■ **EXERCISE AIM**:
First find the line with "You are a GUI", then reproduce it and all following lines of the data to the end, exactly and with no pictures, adding nothing.

BEGIN PROVIDED DATA

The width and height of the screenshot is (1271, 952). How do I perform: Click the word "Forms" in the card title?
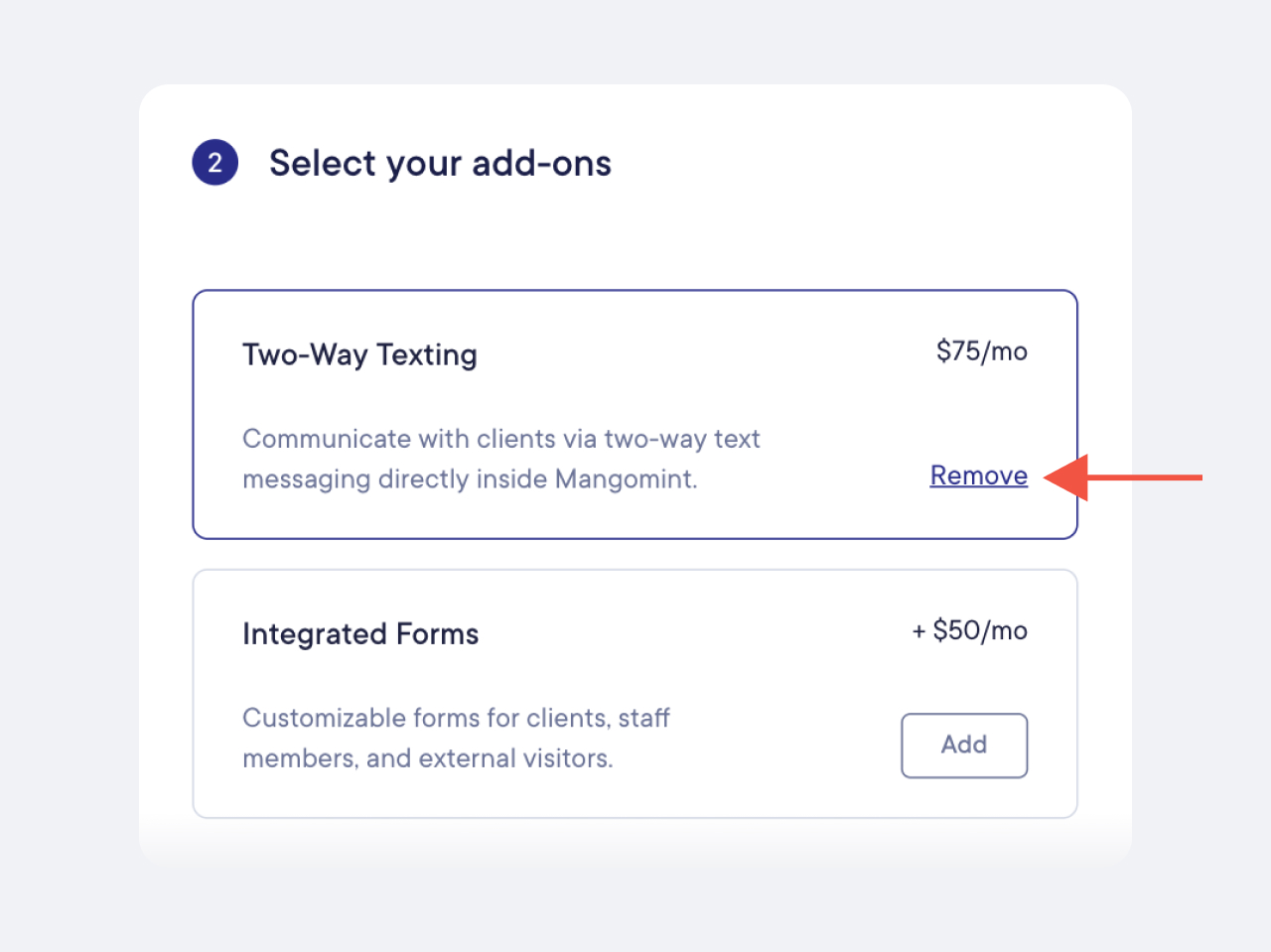click(437, 633)
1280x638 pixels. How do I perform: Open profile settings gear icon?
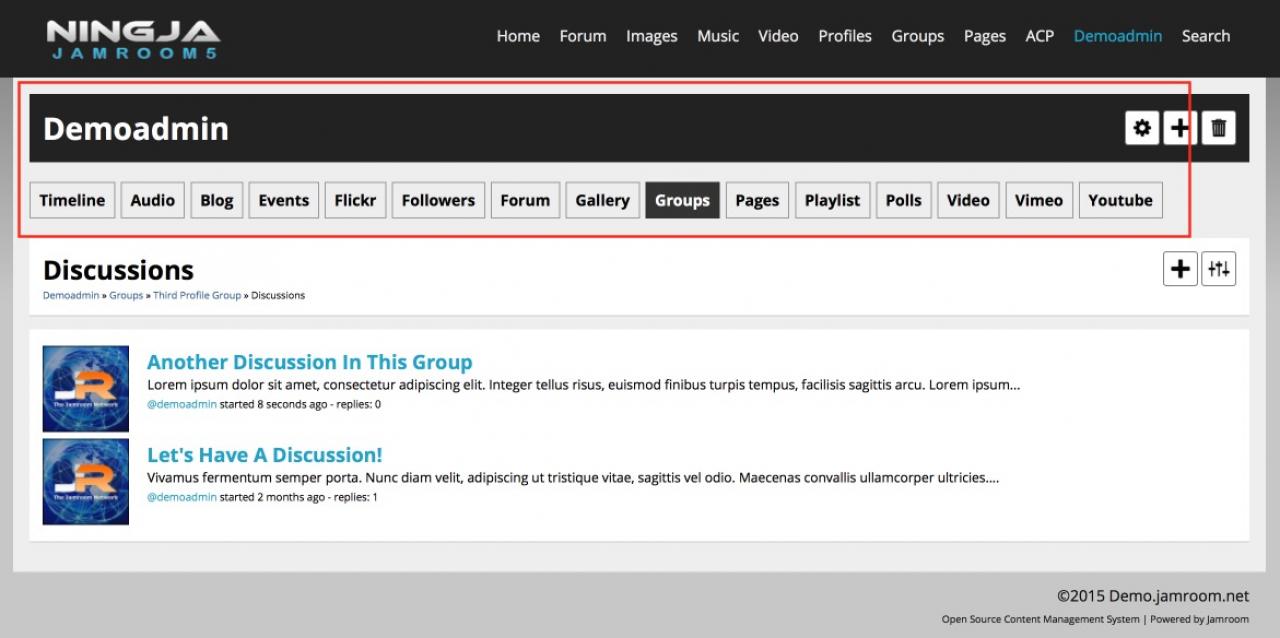[x=1142, y=128]
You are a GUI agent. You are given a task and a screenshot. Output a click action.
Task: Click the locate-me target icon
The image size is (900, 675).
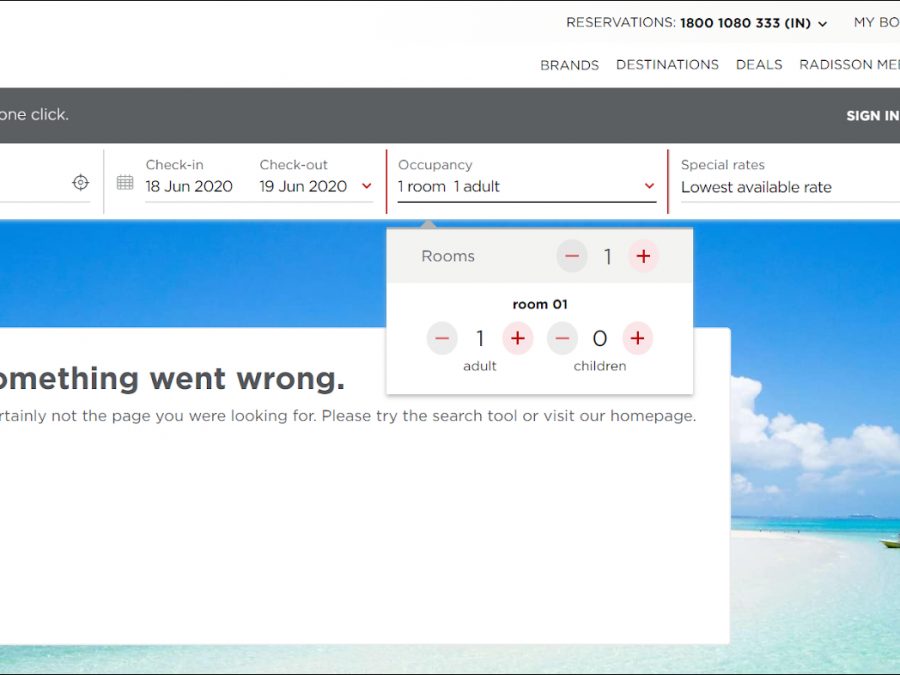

END PROVIDED DATA

■ **SOLVED PROBLEM**:
You are a GUI agent. You are given a task and a screenshot. Output a click action.
Task: Click the locate-me target icon
The image size is (900, 675).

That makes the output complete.